SUPPLIED PASSAGE:
^^^^^^^^
Much of the European exploration of the Pacific was inspired by two obsessions, the search for the fastest routes to the spice-rich islands of the Moluccas (modern-day Maluku in Indonesia) as well as the theory that somewhere in the South Pacific lay a vast undiscovered southern continent, possibly also rich in gold, spices, and other trade goods.
European exploration of the Pacific began with the Spanish and the Portuguese. By the late 1500s, the Spanish had colonized the Philippines and had discovered several of the Caroline Islands in Micronesia, as well as the Solomon Islands in Melanesia and the Marquesas Islands in Polynesia. Spanish ships, known as the Manila Galleons, regularly crossed from the Americas to the Philippines but seldom encountered any islands unless blown off course. The Portuguese, sailing around the Cape of Good Hope to reach the Moluccas, explored the eastern islands of modern-day Indonesia in the early 1500s and also briefly encountered the island of New Guinea to the east. In 1600, however, the vast majority of the Pacific still lay unexplored.
All this began to change in the seventeenth and especially the eighteenth centuries, as explorers, merchants, and privateers from Holland, France, and England began to explore and chart the unknown expanse of the Pacific. In the early 1600s, the Dutch seized control of the Moluccas from the Portuguese. As early as 1605, a Dutch expedition was sent to explore the north coast of Australia and several others followed. Blown off course on their way to the spice islands, Dutch merchant vessels also encountered and began to chart the west coast of Australia. The Dutch exploration of the Pacific culminated in the 1642–43 voyage of Abel Tasman, who sailed south of the Australian continent and encountered Tasmania and New Zealand. He later visited islands in Tonga, Fiji, and the Bismarck Archipelago. At the close of the century, British navigator William Dampier in 1699–1700 explored portions of Australia, Island Southeast Asia, and the Bismarck Archipelago.
^^^^^^^^
MATERIAL PROVIDED:

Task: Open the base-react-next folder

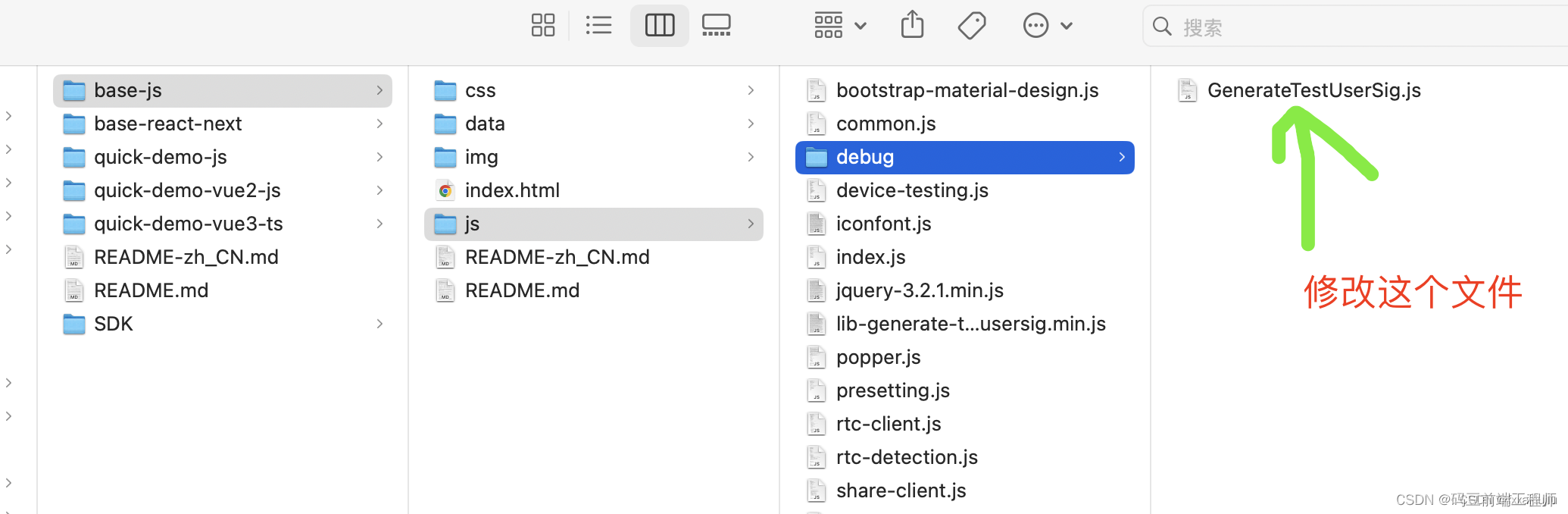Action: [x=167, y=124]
^^^^^^^^
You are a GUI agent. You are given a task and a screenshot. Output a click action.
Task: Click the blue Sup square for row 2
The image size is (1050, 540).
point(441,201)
^^^^^^^^
WORK INSTRUCTIONS:
• A. From the passage on European exploration of the Pacific, output the text from "Much of the" up to and including "other trade goods." without any changes.
• B. Express the rows from the line with "You are a GUI" up to and including the line with "point(441,201)" as a JSON list of strings, one string per line, leaving out blank lines. Include only those lines.

WRITTEN RESPONSES:
• A.
Much of the European exploration of the Pacific was inspired by two obsessions, the search for the fastest routes to the spice-rich islands of the Moluccas (modern-day Maluku in Indonesia) as well as the theory that somewhere in the South Pacific lay a vast undiscovered southern continent, possibly also rich in gold, spices, and other trade goods.

• B.
[
  "You are a GUI agent. You are given a task and a screenshot. Output a click action.",
  "Task: Click the blue Sup square for row 2",
  "The image size is (1050, 540).",
  "point(441,201)"
]